Former governor Gerald L. Baliles noted in a recent study that the inadequacy of Northern Virginia's transportation system is the single greatest threat to its quality of life, its prosperity and to the state government's own sources of revenue. He points out further that we are first in the nation in car-pooling and second in mass transit. And yet we have the second-worst traffic congestion.
County voters should look carefully at the candidates for office in November and consider which have records of creativity, independence and accomplishment--leaders who will lead and think for themselves, leaders who will not turn to Grover for guidance.
KEVIN M. RAYMOND
An open letter to: Eugene Rainville, newly appointed to Manassas City Council
From: the elderly residents in the Wellington area of Manassas.
Construction of elderly housing is a desire of all humans with hearts, minds and compassion. New construction of senior housing is underway at the Hastings Drive and Cloverhill Road intersection. I do not know the facts of this project but have concerns for the planned 50-some-foot-high complex to be developed on nearby Hendley Road.
The Wellington tract No. 25 is currently planned for this endeavor. These 7.3 acres contain one of the last stands of old growth hardwoods. Meanwhile across this busy street are more than 40 acres of cleared land that no one has developed in more than nine years.
To be realistic, multifloor buildings are cost-effective. But not in an area backing up to fairly expensive single-family homes; not to mention the "ugly" parking requirements and lights needed to "protect" everyone at night. Will it look like it fits into the neighborhood? I think not.

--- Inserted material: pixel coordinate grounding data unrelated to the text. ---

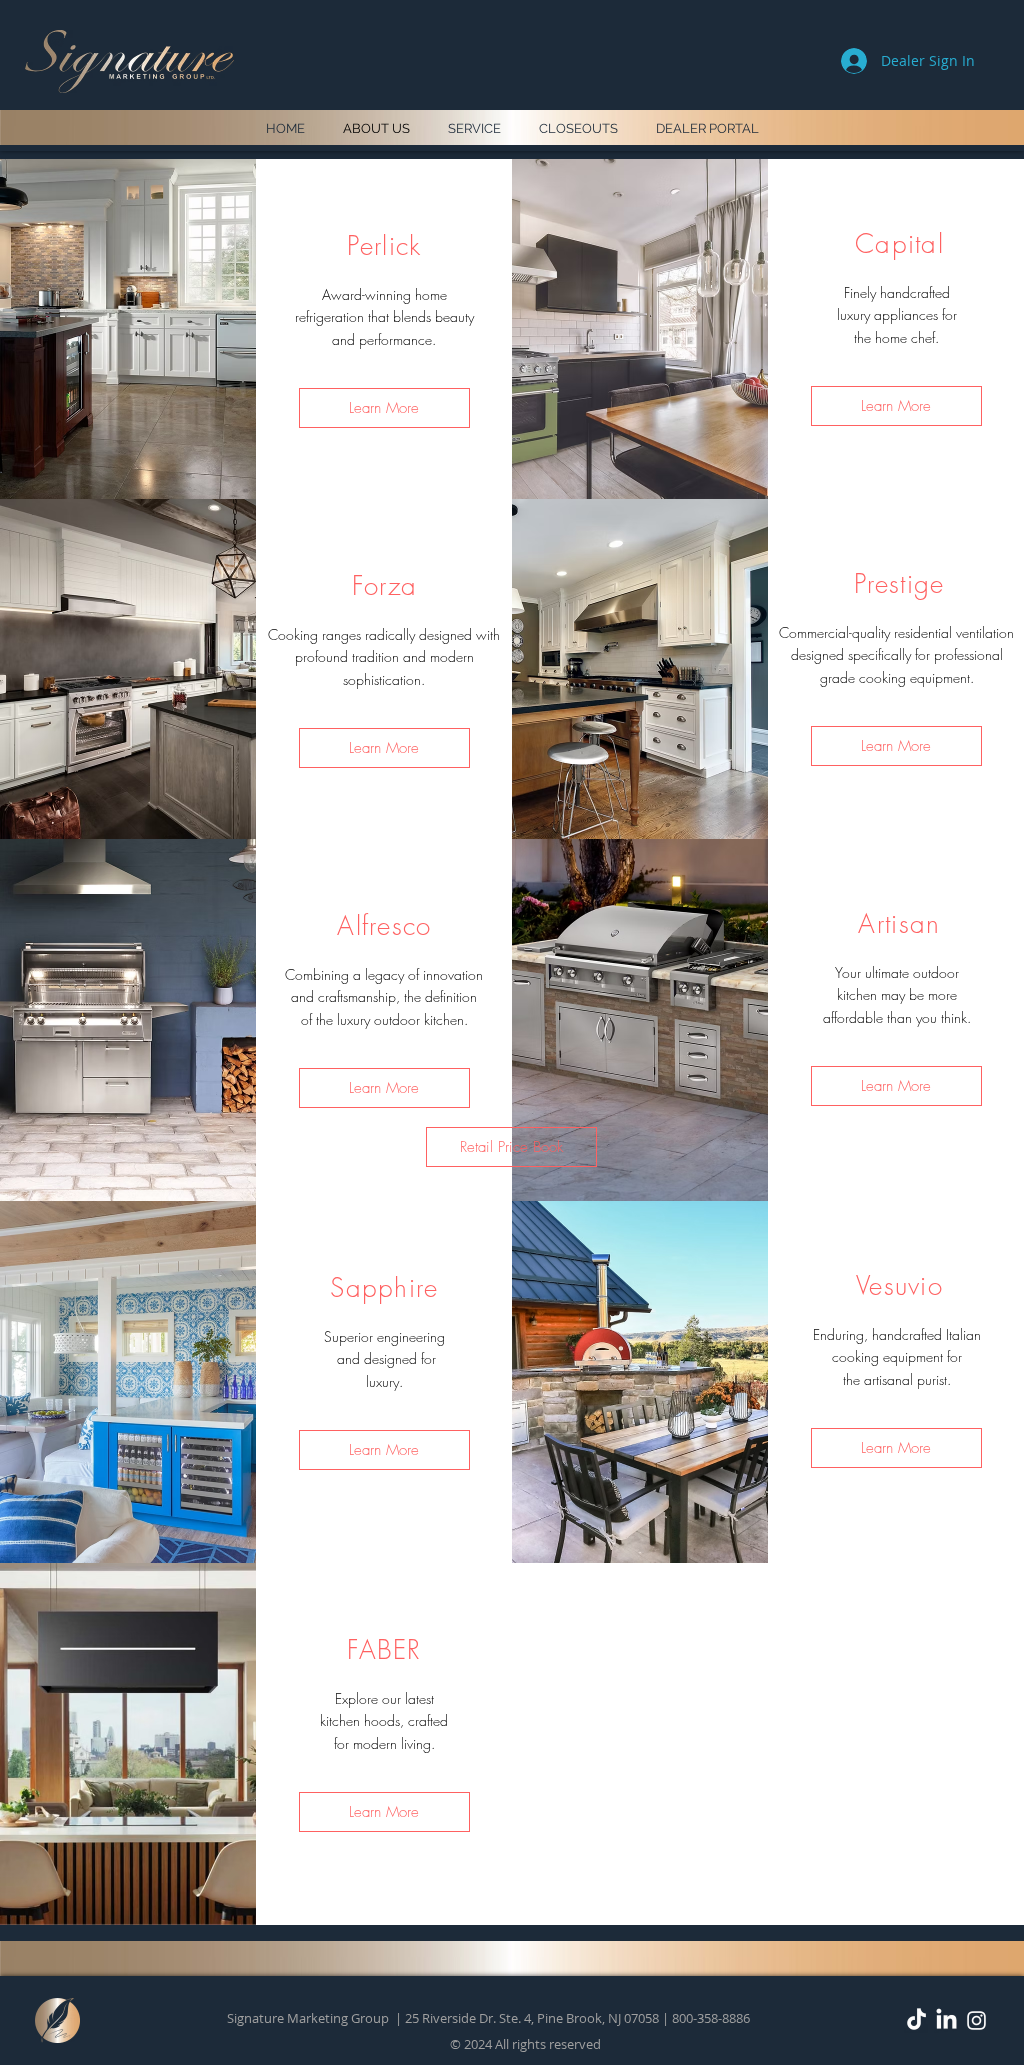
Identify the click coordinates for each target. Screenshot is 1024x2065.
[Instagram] (976, 2020)
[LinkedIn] (946, 2020)
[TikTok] (916, 2020)
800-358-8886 (711, 2018)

So, Eugene, I'm asking you to get involved as a City Council member because you were written up in The Washington Post as a member of the Elderly Housing Zoning Committee that "brought consensus out of chaos."
If the project was relocated across the street, say, in sections 12 and/or 21, the trees would buffer the facilities, the seniors would have easier access to the shopping center and the parking areas would not be offensive. And best of all for the developers, the cleared land would provide a much cheaper start-up cost.

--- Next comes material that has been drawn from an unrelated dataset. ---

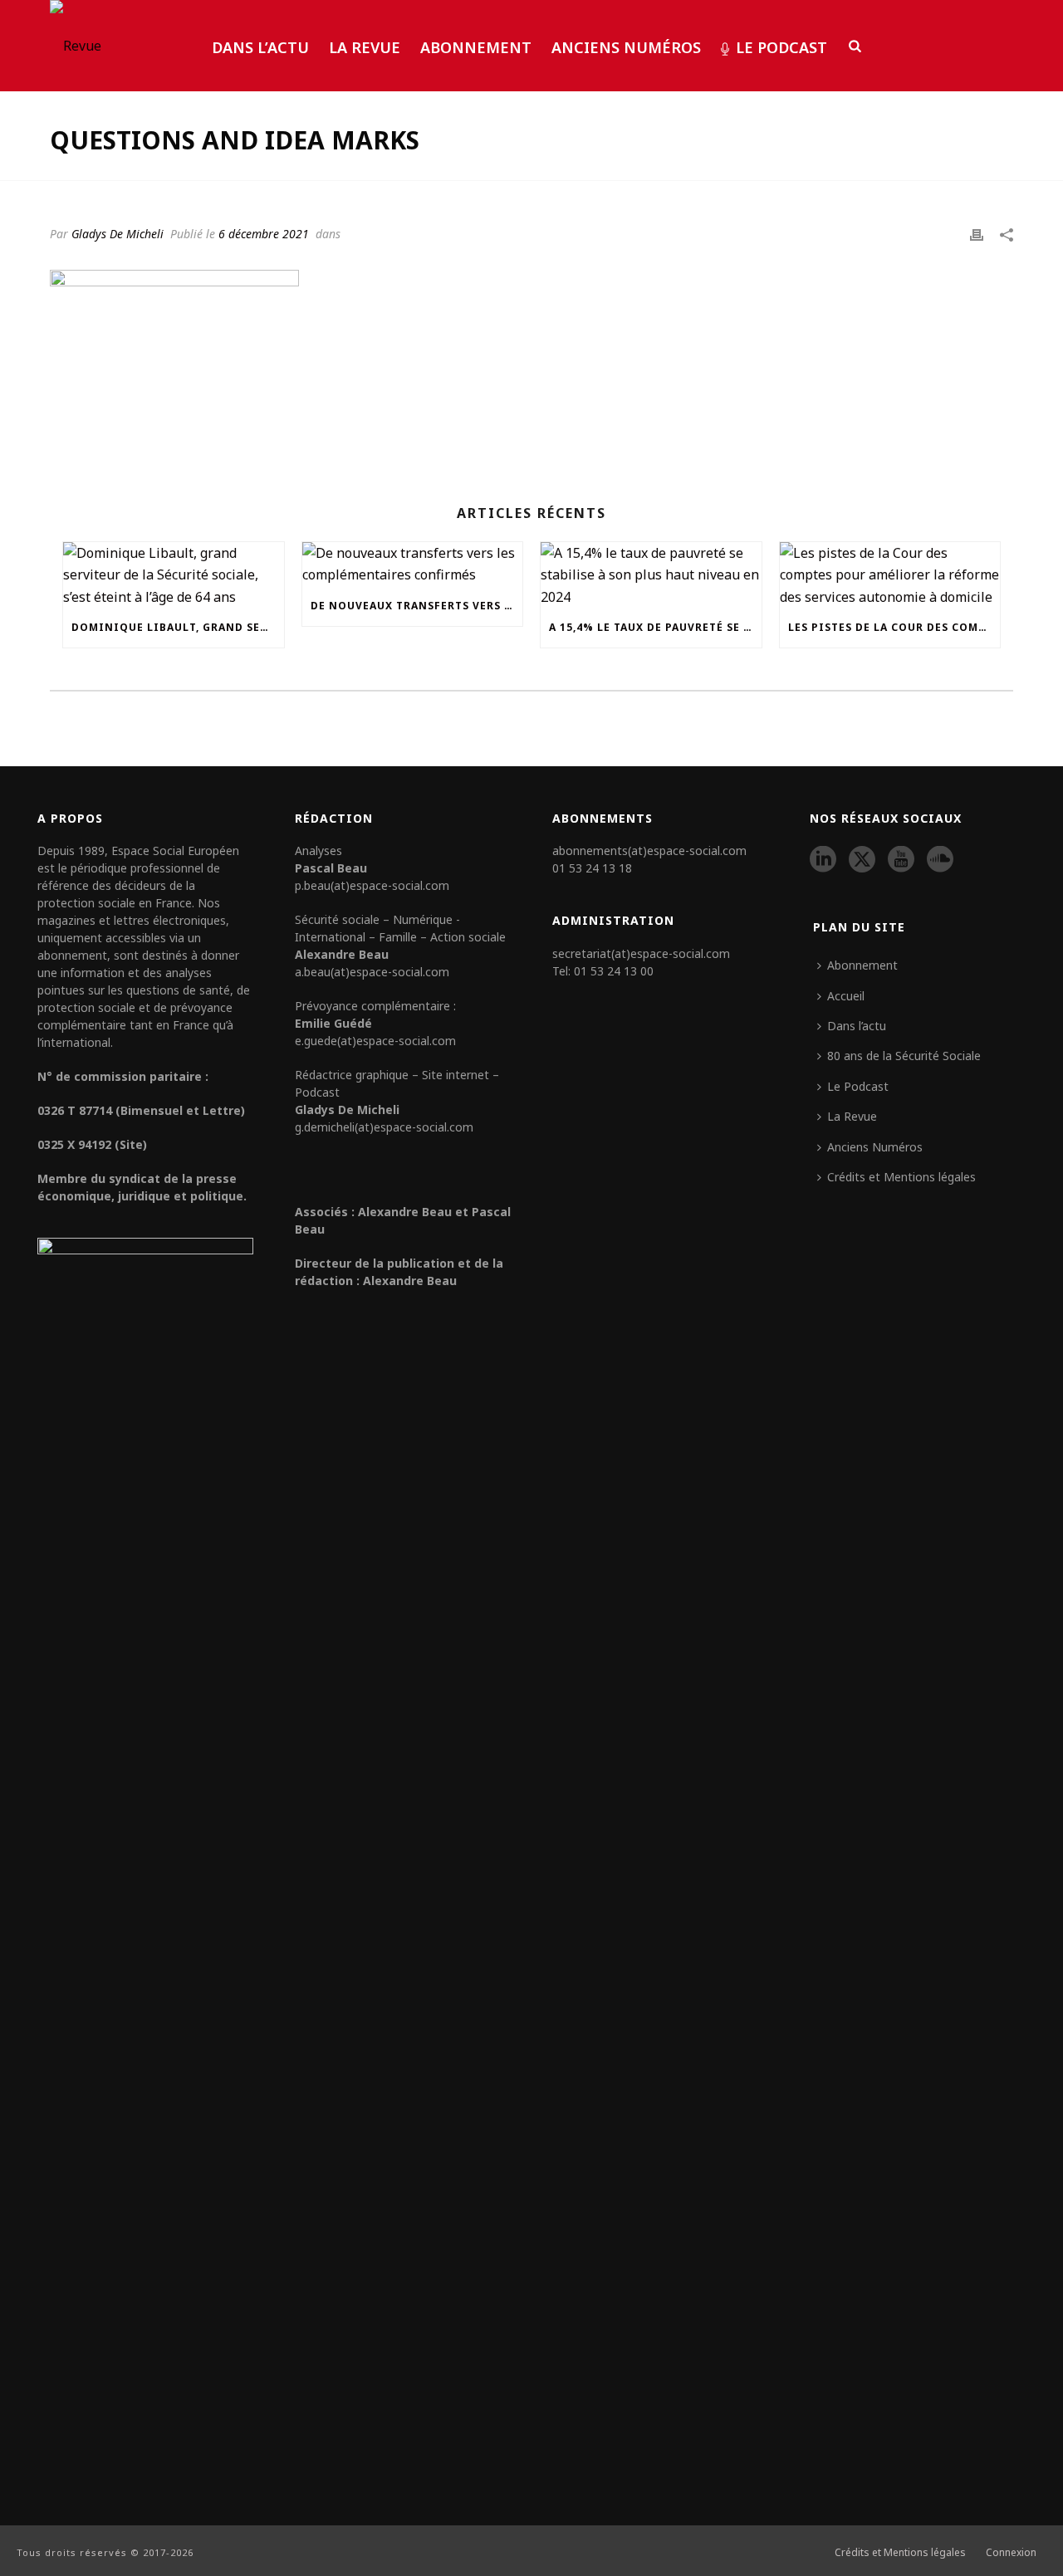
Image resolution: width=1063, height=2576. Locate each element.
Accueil (846, 996)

And for the citizens of Manassas, we also saved the woods for another day!
A Place to Cool Off
I feel you have failed most miserably in your responsibility to keep your readers informed regarding a change in policy that affects their health and safety.
On July 17, the Prince William County Department of Social Services opened the first cooling center, which allows county residents to escape the high heat, high humidity and air pollution.
It is my understanding that when an "urban heat advisory" is issued, the cooling center will be opened. There is also the possibility that the center will be operated during the night hours to allow county residents to sleep in comfort when the high heat levels do not allow a cool-down period before the next dawn.
The cooling center is located at 14730 Potomac Mills Rd., next to the parking garage for the county bus system.
During the winter months, the building serves as a warming center and homeless shelter so county residents will not freeze to death during a winter storm. Since the building stood vacant for about six months each year, the county officials have decided to open the building as a cooling center during the "urban heat advisory" periods.